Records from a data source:
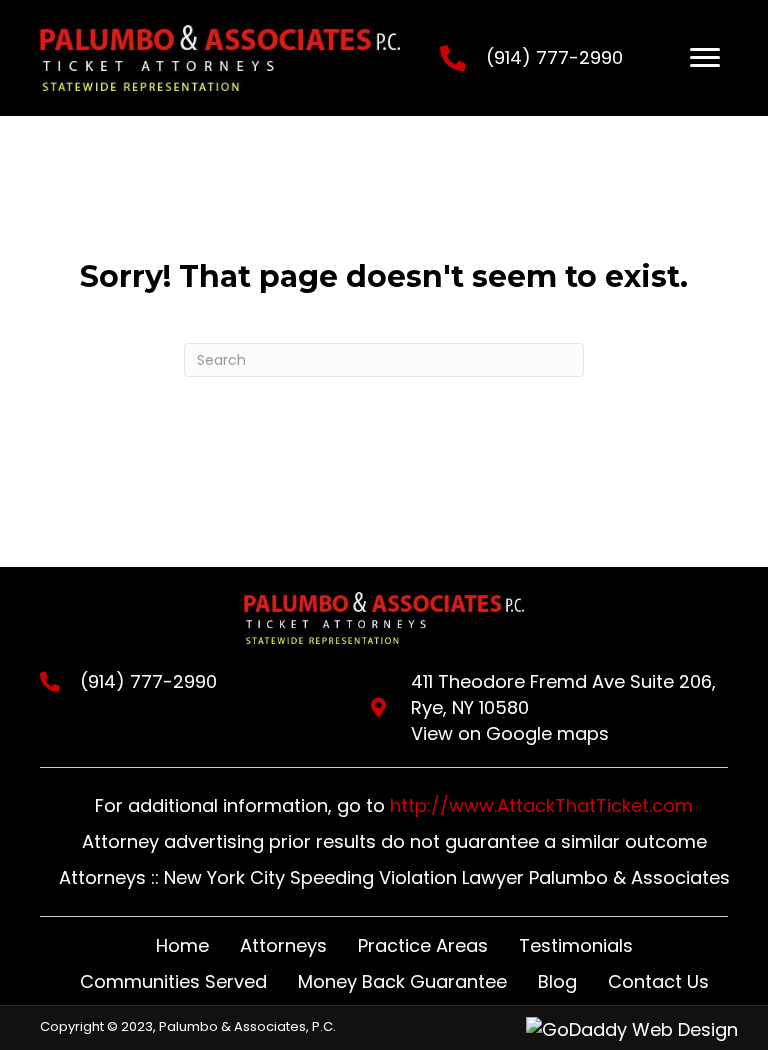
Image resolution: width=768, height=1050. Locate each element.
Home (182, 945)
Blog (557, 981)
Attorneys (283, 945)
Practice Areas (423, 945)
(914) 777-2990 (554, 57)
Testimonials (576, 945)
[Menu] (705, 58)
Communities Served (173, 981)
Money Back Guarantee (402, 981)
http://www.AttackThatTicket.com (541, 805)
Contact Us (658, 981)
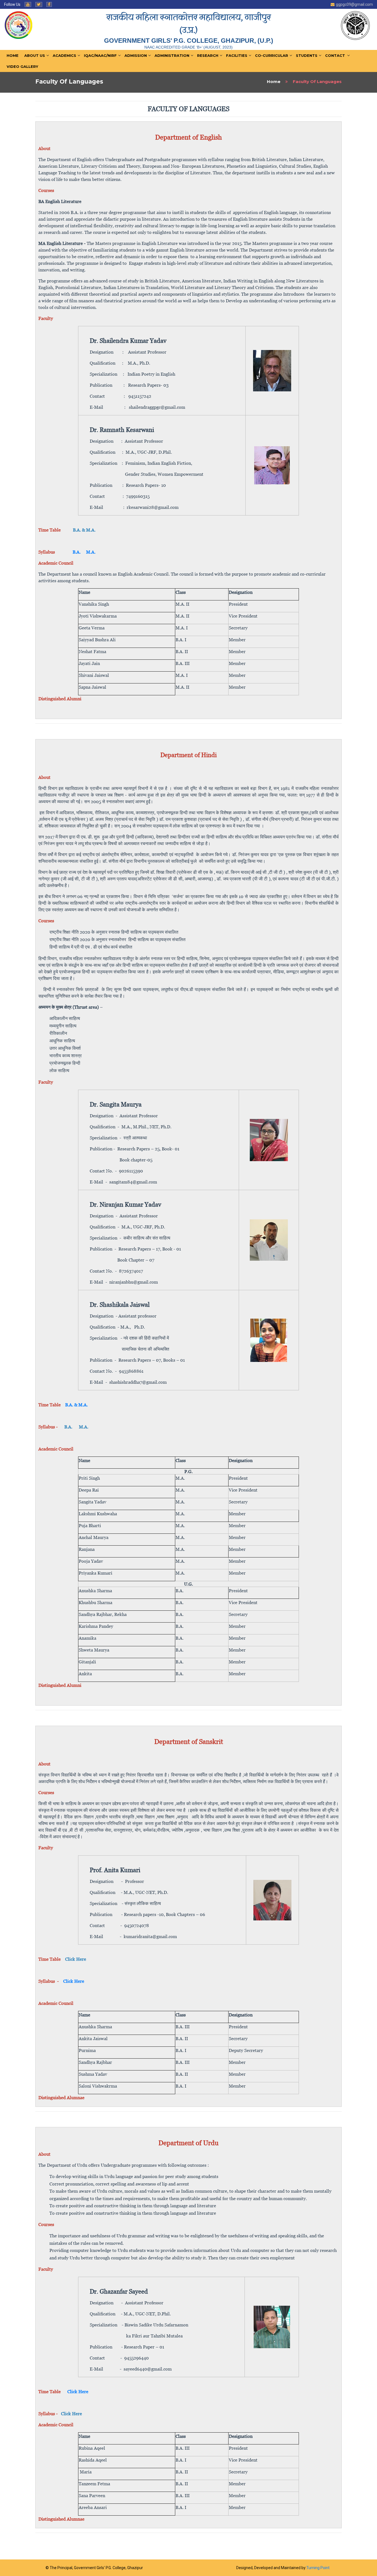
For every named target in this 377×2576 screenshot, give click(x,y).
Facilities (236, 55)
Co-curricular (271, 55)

(Problem statement): Take the line containing "Testimonials (576, 945)" as the first and the last line of the records as the end. Print every line in that span exactly, leaving out pictures.

(Worked solution):
Testimonials (576, 945)
[Menu] (705, 58)
Communities Served (173, 981)
Money Back Guarantee (402, 981)
http://www.AttackThatTicket.com (541, 805)
Contact Us (658, 981)
For every named target in this 377×2576 screenshot, give click(x,y).
Facilities (236, 55)
Co-curricular (271, 55)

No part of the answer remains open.